Saboteur Media

‘Word Is Bond’ Review: Book of Rhymes

Sacha Jenkins is the hero hip-hop needed. While his rap documentary, “Word Is Bond,” indicates he’s a first-rate nonfiction filmmaker, it also establishes him as the critic-champion of a movement, much in the way that, say, Clement Greenberg served Abstract Expressionism, or the French Nouvelle Vague critics rescued the underrated auteurs of Hollywood. He explores, explains and identifies an oft-derided genre as something with a creative ethic, aesthetic standards, a nomenclature, a literary foundation. It’s an ennobling movie, and also happens to be quite watchable.

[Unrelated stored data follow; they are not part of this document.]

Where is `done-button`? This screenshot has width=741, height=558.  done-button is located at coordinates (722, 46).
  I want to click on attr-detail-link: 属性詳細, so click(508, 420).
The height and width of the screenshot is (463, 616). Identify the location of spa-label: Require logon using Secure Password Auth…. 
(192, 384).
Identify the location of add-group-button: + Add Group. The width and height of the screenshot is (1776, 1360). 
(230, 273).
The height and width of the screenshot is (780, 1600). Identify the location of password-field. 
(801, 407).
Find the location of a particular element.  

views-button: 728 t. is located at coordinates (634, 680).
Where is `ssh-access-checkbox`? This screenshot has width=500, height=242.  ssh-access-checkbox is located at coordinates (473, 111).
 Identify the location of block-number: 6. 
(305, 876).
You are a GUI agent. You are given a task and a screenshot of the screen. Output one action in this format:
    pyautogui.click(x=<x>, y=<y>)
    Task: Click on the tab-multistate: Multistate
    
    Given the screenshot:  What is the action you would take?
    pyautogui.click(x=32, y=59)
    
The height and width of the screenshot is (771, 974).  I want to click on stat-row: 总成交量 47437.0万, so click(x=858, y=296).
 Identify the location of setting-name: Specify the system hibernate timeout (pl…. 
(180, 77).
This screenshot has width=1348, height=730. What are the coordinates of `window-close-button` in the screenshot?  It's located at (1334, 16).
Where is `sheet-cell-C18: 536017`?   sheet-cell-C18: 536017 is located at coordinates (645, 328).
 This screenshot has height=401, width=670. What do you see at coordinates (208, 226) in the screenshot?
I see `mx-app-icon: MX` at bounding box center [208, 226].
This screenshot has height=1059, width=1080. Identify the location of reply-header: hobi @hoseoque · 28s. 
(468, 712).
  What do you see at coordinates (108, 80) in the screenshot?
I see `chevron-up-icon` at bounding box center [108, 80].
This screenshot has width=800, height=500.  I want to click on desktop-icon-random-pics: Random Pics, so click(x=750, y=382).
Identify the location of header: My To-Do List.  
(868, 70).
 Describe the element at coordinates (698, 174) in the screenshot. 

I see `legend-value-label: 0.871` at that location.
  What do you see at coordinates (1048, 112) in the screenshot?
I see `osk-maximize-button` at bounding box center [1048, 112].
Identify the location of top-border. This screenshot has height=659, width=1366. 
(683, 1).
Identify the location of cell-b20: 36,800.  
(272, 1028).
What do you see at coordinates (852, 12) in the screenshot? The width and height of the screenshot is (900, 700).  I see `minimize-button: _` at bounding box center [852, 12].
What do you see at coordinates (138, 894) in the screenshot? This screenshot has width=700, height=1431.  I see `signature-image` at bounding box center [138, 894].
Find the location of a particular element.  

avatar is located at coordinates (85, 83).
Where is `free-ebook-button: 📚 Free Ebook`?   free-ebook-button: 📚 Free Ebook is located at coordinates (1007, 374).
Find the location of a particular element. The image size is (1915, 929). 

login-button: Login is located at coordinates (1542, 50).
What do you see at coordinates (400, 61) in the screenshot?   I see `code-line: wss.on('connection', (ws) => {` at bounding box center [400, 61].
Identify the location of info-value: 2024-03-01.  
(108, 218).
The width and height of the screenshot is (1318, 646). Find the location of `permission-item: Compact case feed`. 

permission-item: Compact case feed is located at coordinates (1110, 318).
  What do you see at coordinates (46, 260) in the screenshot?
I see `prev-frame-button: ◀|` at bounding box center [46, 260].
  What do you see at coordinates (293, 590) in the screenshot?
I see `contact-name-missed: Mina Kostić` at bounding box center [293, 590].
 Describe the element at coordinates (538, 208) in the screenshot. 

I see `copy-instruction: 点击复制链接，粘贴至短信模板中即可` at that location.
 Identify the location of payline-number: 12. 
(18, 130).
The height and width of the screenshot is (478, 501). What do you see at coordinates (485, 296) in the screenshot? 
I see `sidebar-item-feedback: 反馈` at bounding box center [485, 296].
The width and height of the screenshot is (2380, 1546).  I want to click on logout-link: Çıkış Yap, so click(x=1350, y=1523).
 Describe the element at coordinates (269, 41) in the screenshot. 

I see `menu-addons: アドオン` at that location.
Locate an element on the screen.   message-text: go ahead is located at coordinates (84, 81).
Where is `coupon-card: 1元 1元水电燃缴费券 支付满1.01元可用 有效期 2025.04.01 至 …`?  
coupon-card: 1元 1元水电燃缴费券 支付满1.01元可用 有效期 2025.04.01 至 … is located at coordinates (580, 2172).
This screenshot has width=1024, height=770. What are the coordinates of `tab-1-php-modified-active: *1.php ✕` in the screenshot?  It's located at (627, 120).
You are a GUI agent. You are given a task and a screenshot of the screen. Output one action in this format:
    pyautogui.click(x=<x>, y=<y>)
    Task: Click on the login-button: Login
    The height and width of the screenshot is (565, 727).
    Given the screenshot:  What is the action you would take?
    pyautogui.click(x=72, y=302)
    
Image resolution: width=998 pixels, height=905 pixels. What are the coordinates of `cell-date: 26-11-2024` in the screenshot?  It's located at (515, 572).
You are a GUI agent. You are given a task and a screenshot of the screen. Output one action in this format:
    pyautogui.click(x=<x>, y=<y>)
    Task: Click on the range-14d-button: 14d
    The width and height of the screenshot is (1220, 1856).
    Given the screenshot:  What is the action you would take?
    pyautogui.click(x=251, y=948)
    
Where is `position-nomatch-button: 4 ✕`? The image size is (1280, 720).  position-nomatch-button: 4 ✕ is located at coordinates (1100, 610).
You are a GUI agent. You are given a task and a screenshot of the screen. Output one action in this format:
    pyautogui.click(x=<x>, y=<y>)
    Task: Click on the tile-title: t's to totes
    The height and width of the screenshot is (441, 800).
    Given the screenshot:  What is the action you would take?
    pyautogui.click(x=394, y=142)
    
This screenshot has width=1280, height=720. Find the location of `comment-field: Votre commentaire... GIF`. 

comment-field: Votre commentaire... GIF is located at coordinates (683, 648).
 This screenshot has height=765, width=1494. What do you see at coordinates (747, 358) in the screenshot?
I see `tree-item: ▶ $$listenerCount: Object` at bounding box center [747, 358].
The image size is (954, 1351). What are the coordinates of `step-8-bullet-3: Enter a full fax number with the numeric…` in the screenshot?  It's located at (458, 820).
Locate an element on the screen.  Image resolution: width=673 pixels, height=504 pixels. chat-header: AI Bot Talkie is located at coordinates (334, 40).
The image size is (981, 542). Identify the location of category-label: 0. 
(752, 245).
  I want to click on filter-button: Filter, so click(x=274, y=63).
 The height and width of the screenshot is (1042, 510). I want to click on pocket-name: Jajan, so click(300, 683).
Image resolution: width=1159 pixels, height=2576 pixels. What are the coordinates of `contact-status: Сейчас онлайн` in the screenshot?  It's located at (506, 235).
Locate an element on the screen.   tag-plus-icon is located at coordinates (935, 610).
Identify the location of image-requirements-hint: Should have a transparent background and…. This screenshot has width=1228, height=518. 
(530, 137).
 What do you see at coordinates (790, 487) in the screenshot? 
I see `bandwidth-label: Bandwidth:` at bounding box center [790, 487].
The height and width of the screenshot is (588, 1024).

Mr. Jenkins doesn’t enter the picture himself, nor does he approach many of the obvious names in the rap pantheon—the points made by several of the MCs he does talk to are about the purity and honesty of the lyric, what they feel is the abhorrent practice of rapping ghostwritten words and the compromises wrought by celebrity. The director allows the artists to do the talking, and while this writer is no authority, the cast list seems to have been limited to those whose work has made a significant difference to the form—from older artists like Rakim, Freeway and Nas to the anarchic Flatbush Zombies, J. Cole and the startling Anderson .Paak, who combines his rhymes with some very decent drumming and even the occasional melody. 

“Word Is Bond” is not a history, or even a survey of rap; some of the omissions are curious, and obvious. But it’s always perilous to try and capture the creative process of one medium through another—many films have failed to do just that. Mr. Jenkins pulls it off.